Justice Gomery adopted the same elements of the tort as the previous public disclosure of private facts case, and found the ex-boyfriend to be liable:

(a) the defendant publicized an aspect of the plaintiff’s private life;
(b) the plaintiff did not consent to the publication;
(c) The matter publicized or its publication would be highly offensive to a reasonable person; and
(d) The publication was not of legitimate concern to the public.

In attempting to quantify damages for this tort, Justice Gomery described the impact of the harm,

123 Revenge porn can have devastating consequences. In the most extreme cases, where sexually explicit images of very young people have been shared without their consent, the victims have been driven to suicide because of their feelings of intense shame and social isolation. In every case, the victim is betrayed by someone they trusted. Something that may have been a celebration of their affection or sexual attraction for another person is used against them. They have forever lost their right to control who sees their body. Even if the posting is removed, copies remain as the result of downloads and sharing. They live with the fear that this single event will define how they are perceived and treated by family, friends and strangers for the rest of their lives.

Justice Gomery also adopted Justice Stinson’s rationale in the first public disclosure of private facts case for quantifying damages in the range of sexual assault cases, indicating that the factors in this case was in many ways even more serious, citing the tens of thousands of times the video had been viewed. She found that the ex-boyfriend had actual malice to the plaintiff through his additional conduct, and awarded general damages of $50,000 and aggravated damages of $25,000. She also awarded an additional $25,000 in punitive damages, to emphasize the seriousness of the defendant’s actions, and to provide general deterrence to others.

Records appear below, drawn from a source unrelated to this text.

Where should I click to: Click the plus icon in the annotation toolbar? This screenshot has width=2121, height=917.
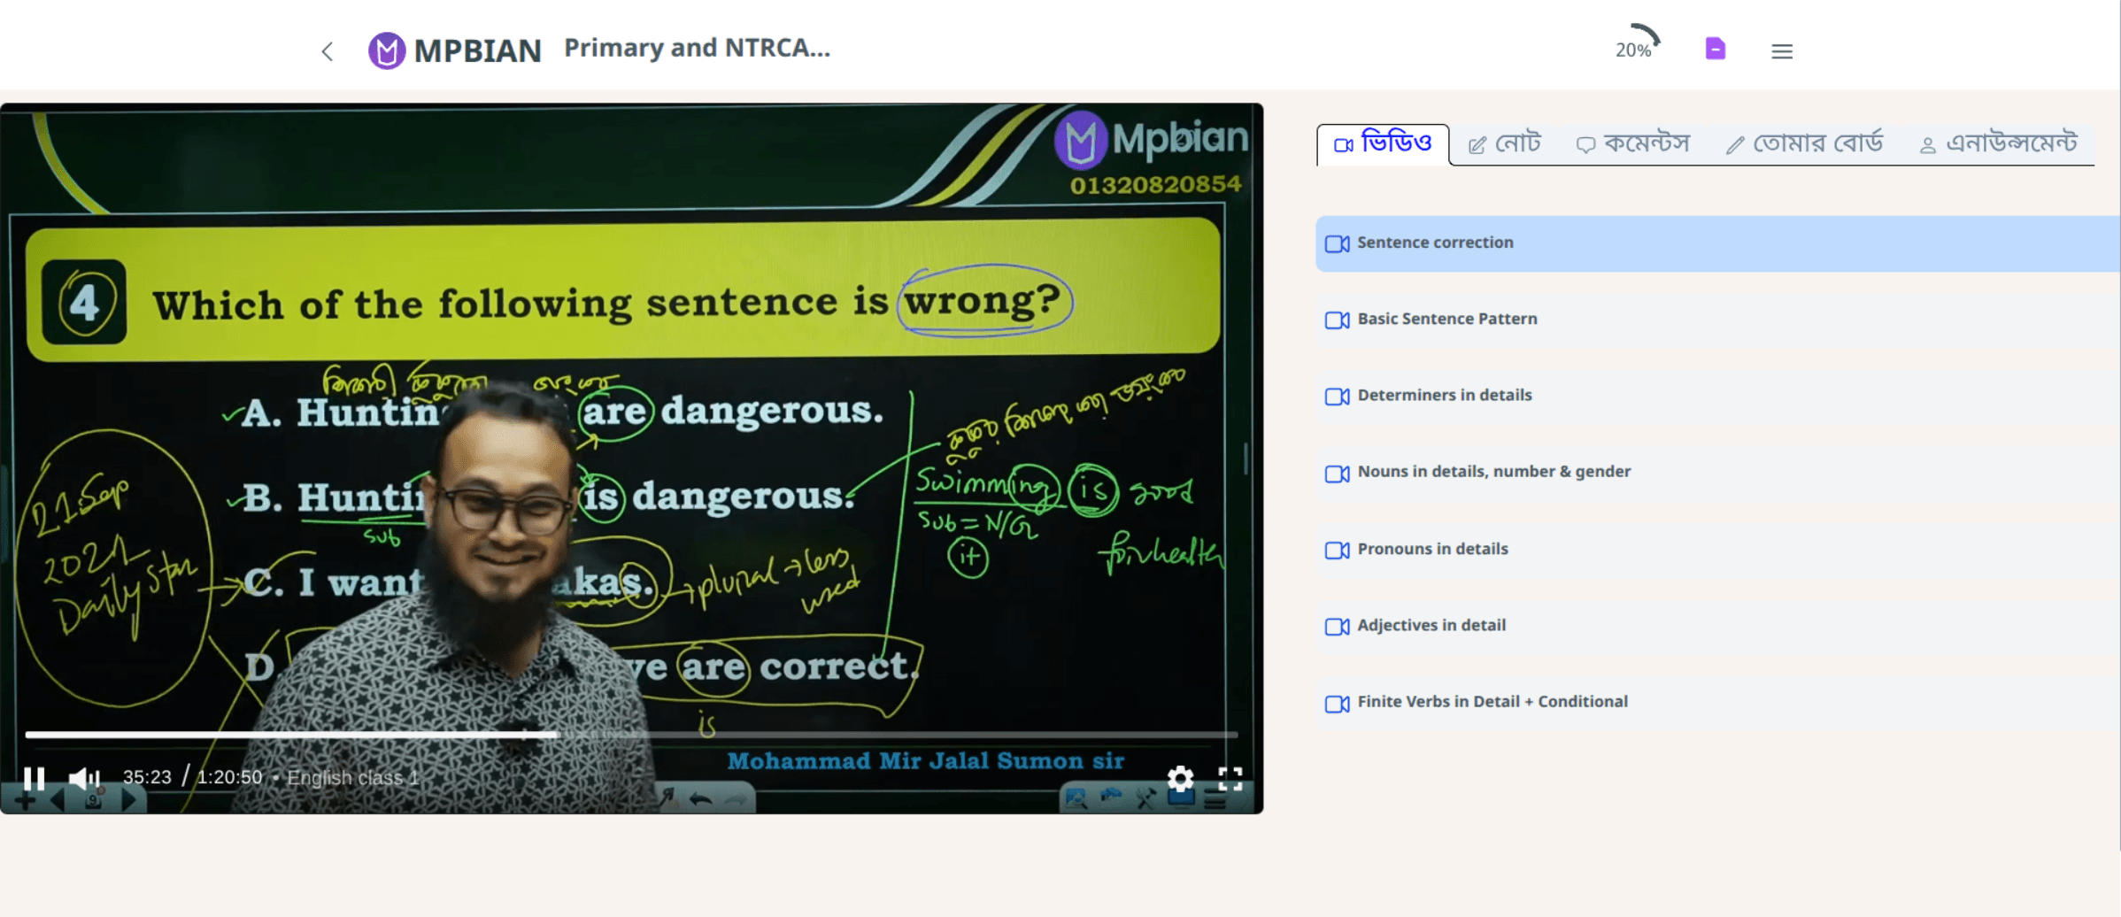(x=27, y=800)
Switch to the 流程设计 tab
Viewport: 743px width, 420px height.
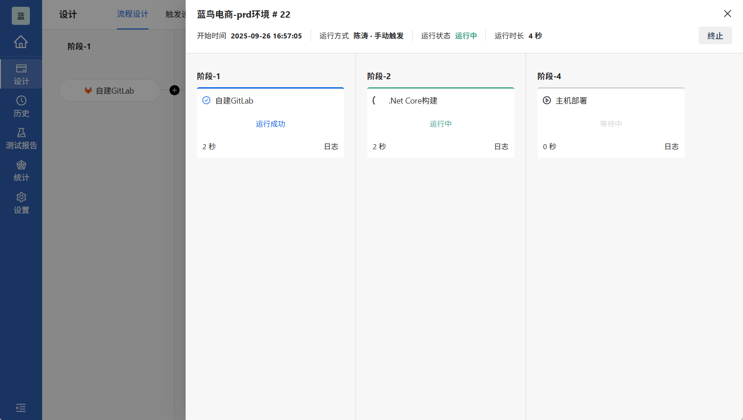[132, 15]
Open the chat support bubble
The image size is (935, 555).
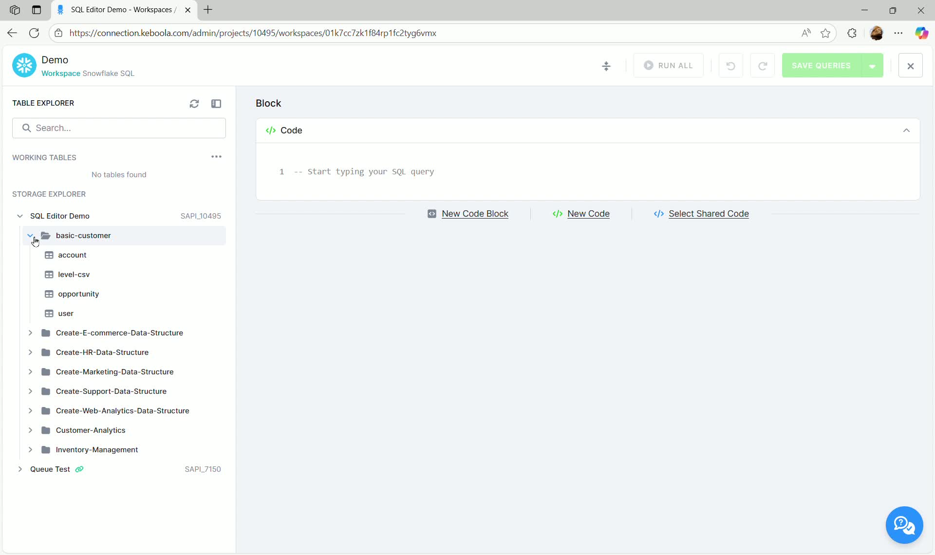coord(904,525)
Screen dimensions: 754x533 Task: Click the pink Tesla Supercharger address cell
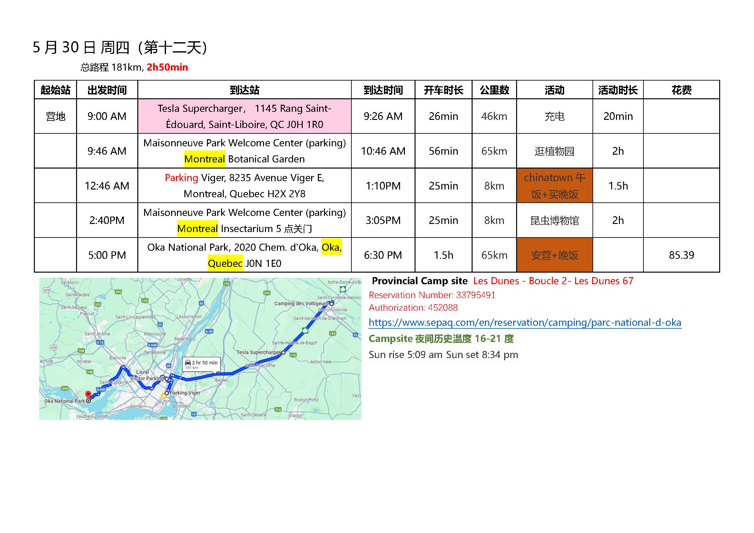click(244, 116)
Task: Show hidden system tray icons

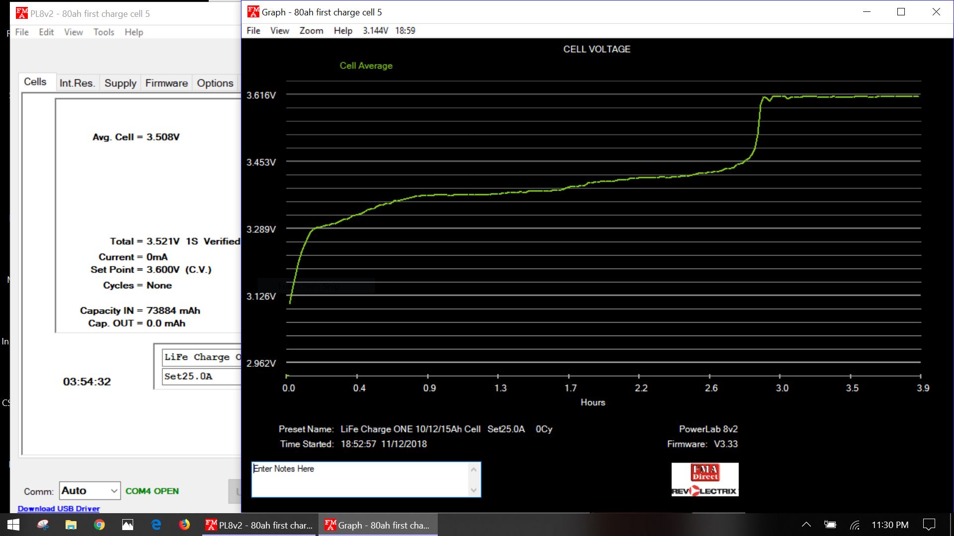Action: (806, 525)
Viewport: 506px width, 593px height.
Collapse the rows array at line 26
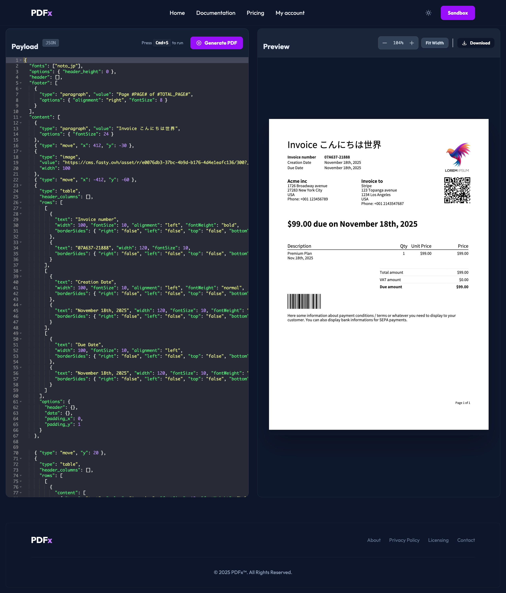coord(21,202)
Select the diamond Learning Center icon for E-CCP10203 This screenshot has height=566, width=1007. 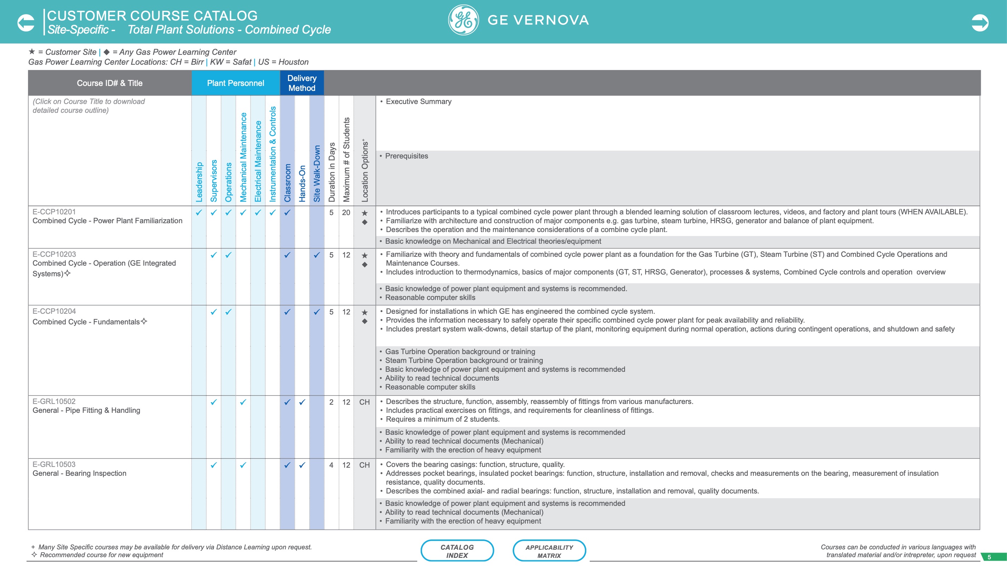click(x=365, y=264)
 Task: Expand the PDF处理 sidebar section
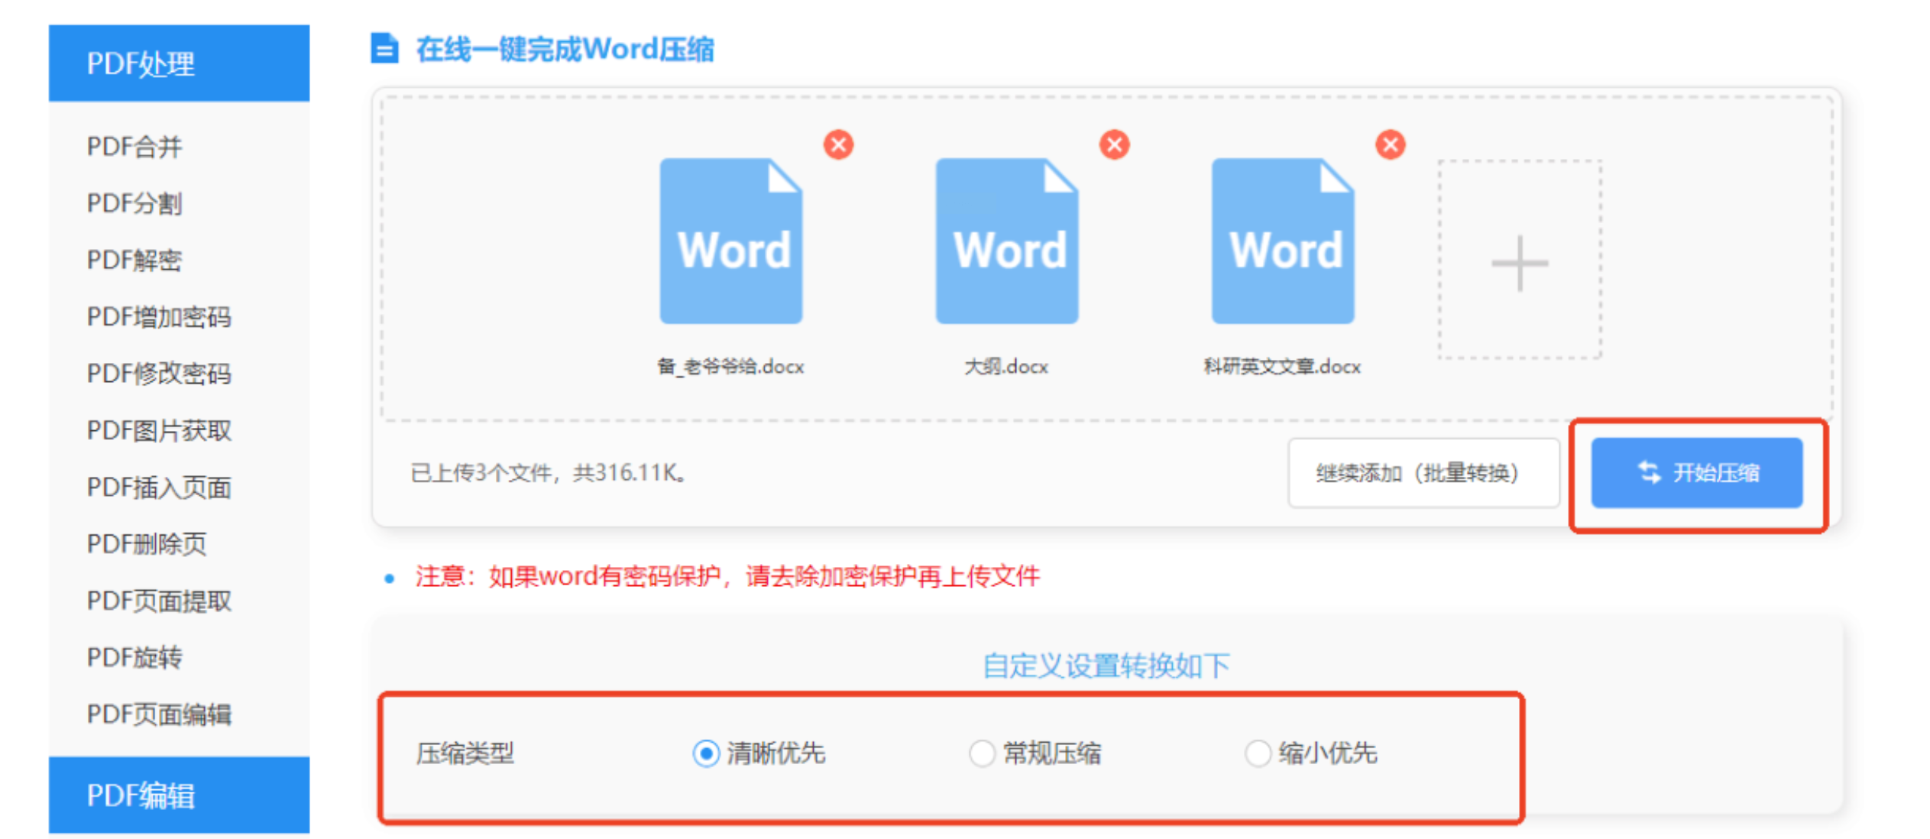[179, 63]
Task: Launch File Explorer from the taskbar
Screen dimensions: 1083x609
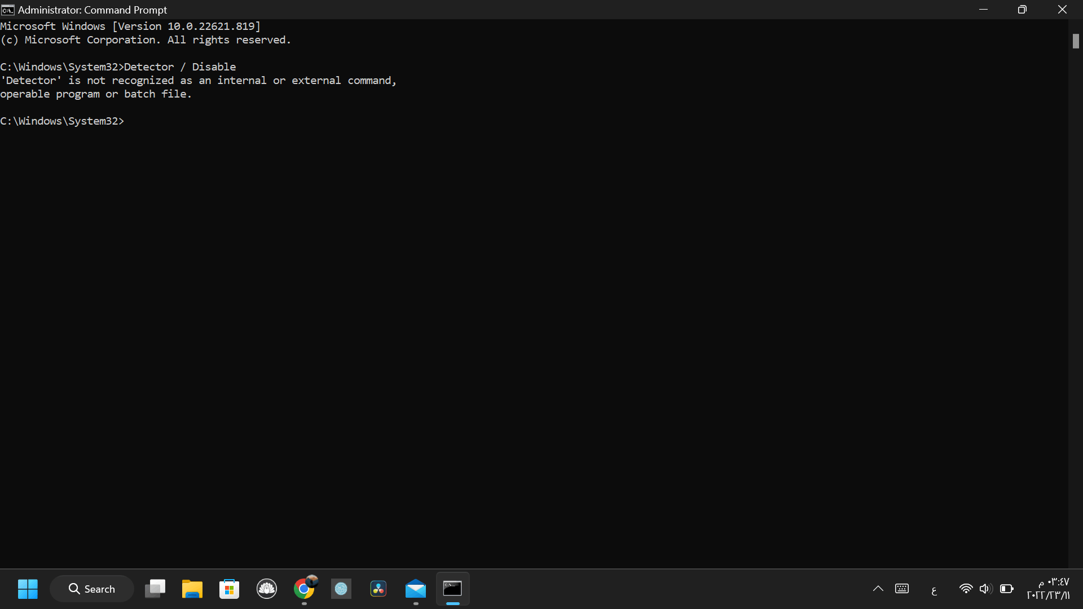Action: tap(192, 589)
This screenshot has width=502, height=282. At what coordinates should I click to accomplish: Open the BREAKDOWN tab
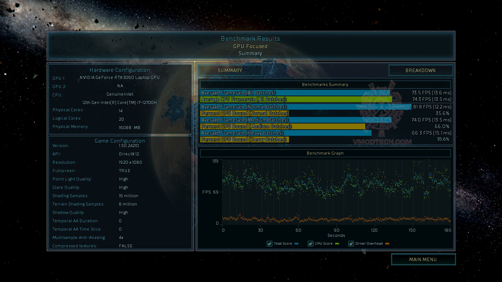coord(420,71)
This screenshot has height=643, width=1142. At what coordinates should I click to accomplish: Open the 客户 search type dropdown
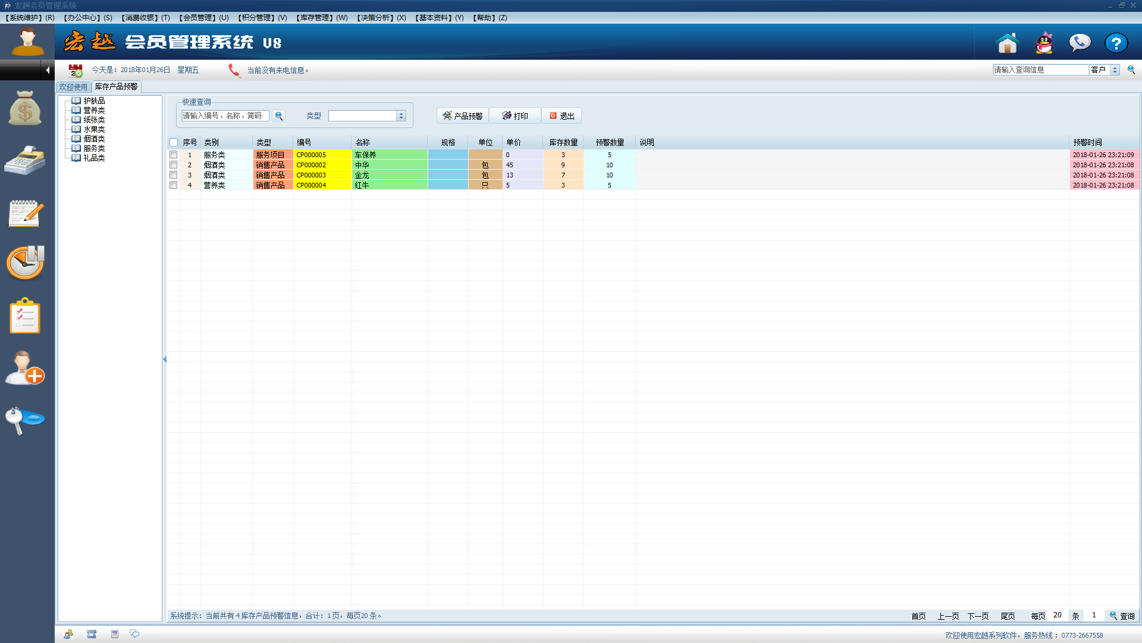[1115, 70]
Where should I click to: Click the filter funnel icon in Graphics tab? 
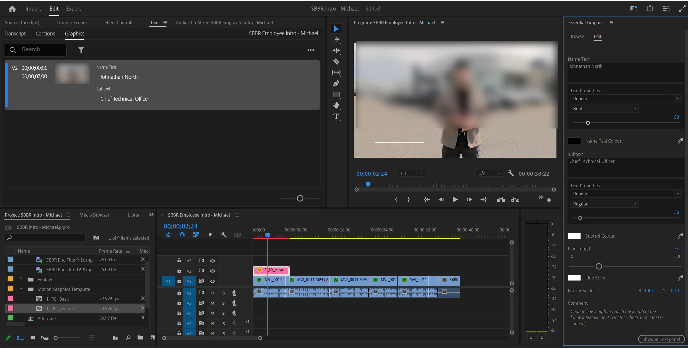pos(81,50)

Finally, the judge considered whether the plaintiff was entitled to the remedy that would compel the ex-boyfriend to destroy all nude and intimate images and recordings, and a prohibition against publishing posting, sharing, or otherwise disclosing them. These remedies were not sought in the statement of claim or the motion, but were deemed appropriate in the circumstances.

Despite the overall success of the plaintiff in this matter, it may still be too premature to conclude that the tort of public disclosure of private facts has in fact been firmly entrenched in our jurisprudence. As with the first instance of this tort, this claim remained undefended, and the decision was also decided on a default judgement.

However, even if the defendants in this case also seek to set aside the default judgment, the quantum of damages found in this case, and the analysis provided by Justice Gomery, should ideally have the deterrent effect sought by our courts to discourage this type of conduct in society.